= Giovanni Sulpizio da Veroli =

Italian Renaissance humanist and rhetorician

Giovanni Sulpizio da Veroli or Johannes Sulpitius Verulanus or Verolensis (fl. c. 1470 – 1490) was an Italian Renaissance humanist and rhetorician. Known to Erasmus, he was the author of a work on epistolary art, the proper composition and ornamentation of letters, De componendis et ornandis epistoli (c. 1475).

==Biography==
He originated from the small commune of Veroli in Lazio, south of Rome.

Occupying the chair of grammar at the University of Rome, the Studium urbis, he joined with his master Pomponio Leto in studying the remains of Roman antiquity that lay in ruins all about them, and made impassioned pleas for the purification of Latin. In 1486 Sulpizio prepared the first printed edition of Vitruvius' De Architectura for the press; the work had long circulated in manuscripts, some of them corrupt. The volume, which also includes the text of Frontinus' De aquaeductu describing the aqueducts of Rome, was dedicated to Cardinal Riario, an enthusiastic supporter of the ideals of the Pomponian sodalitas; the dedicatory epistle urges Riario to complete the recovery of classical Roman buildings with a theatre. In his preface Sulpizio urges readers to send him emendations of the notoriously crabbed and difficult text. With Vitruvius' text in hand, Sulpizio directed the erection of a reproduction open-air Roman theater in front of Palazzo Riario in Campo dei Fiori, Rome; there, in 1486 or 1488 his students mounted the first production of a Roman tragedy that had been seen since Antiquity, in the presence of Pope Innocent VIII. The play they chose was Seneca's Phaedra, which they knew as Hippolytus.

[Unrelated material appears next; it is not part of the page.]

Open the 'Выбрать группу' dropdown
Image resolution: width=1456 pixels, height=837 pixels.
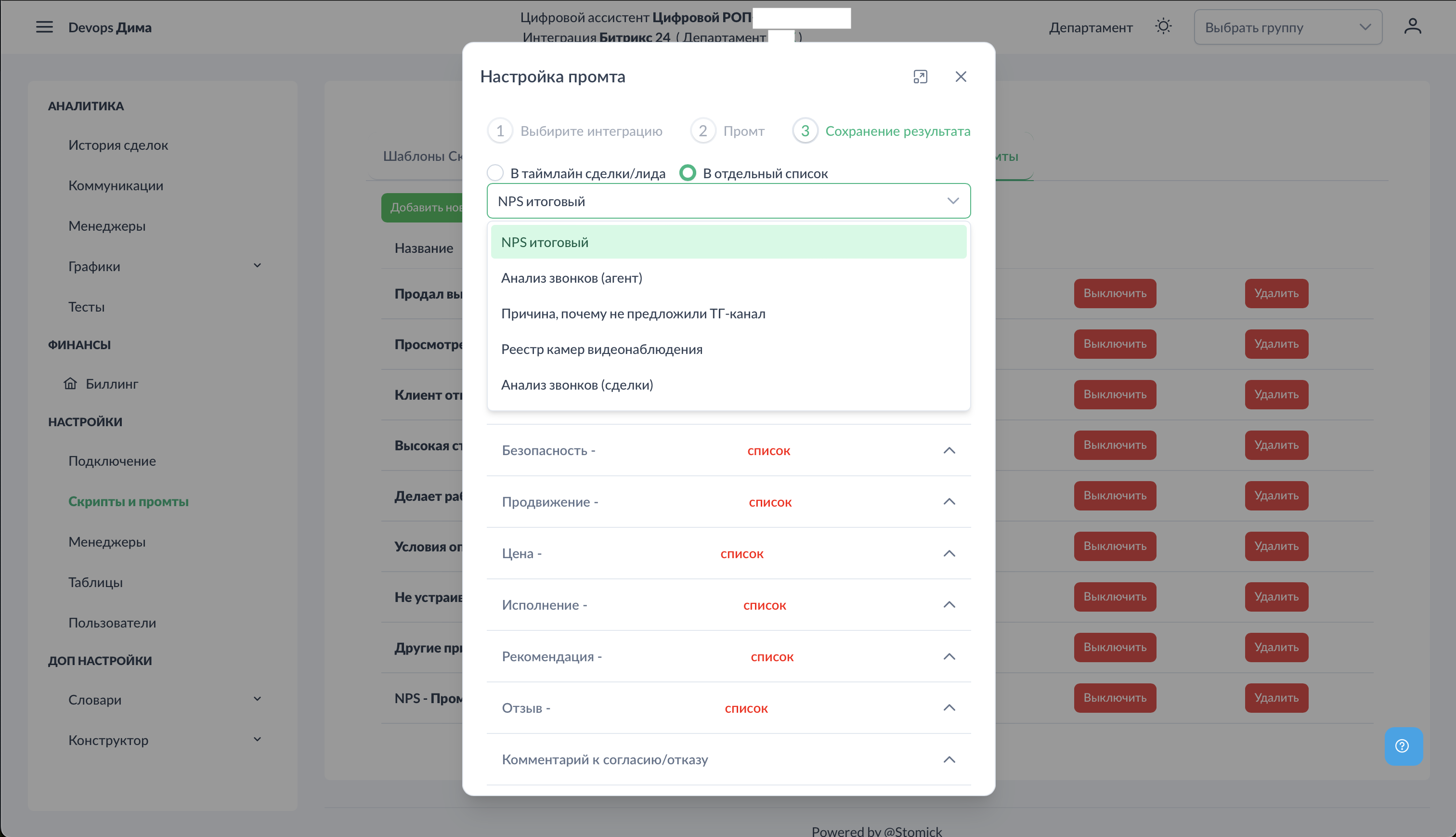1287,27
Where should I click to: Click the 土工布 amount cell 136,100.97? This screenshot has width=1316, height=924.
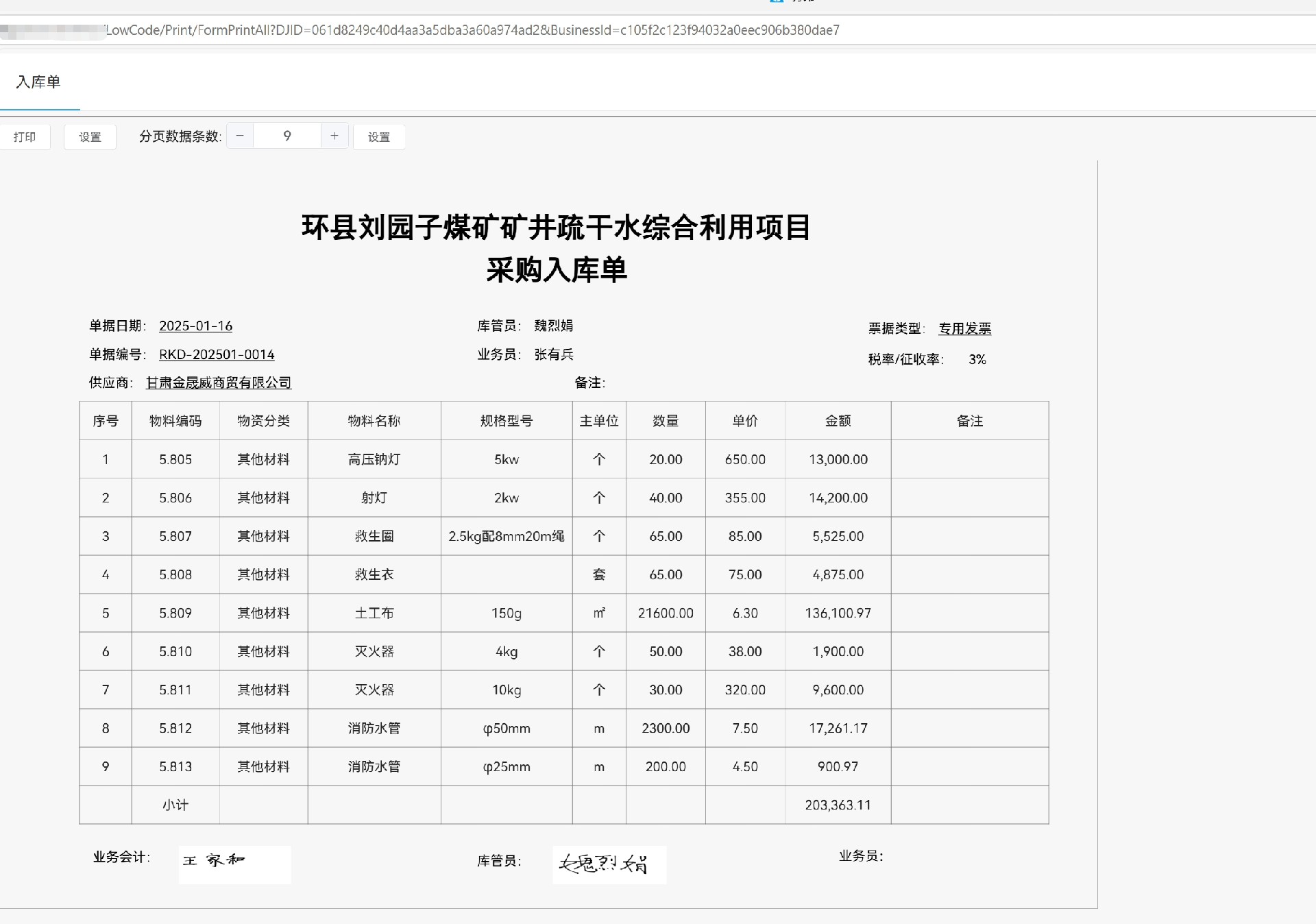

In his concern to purify the Latin that was still being spoken as a lingua franca in educated circles, he wrote a commentary on Quintilian. The abruptness of the ending of Lucan's Pharsalia prompted him to add eleven verses, which were included in most early printed editions of Lucan's epic poem.

His Latin didactic poem, concerning the proper hygiene and table manners suited to the young student, and the pursuit of literary virtues, which lead to the other virtues, De moribus puerorum in mensa praecipue servandis, has been edited by M. Martini.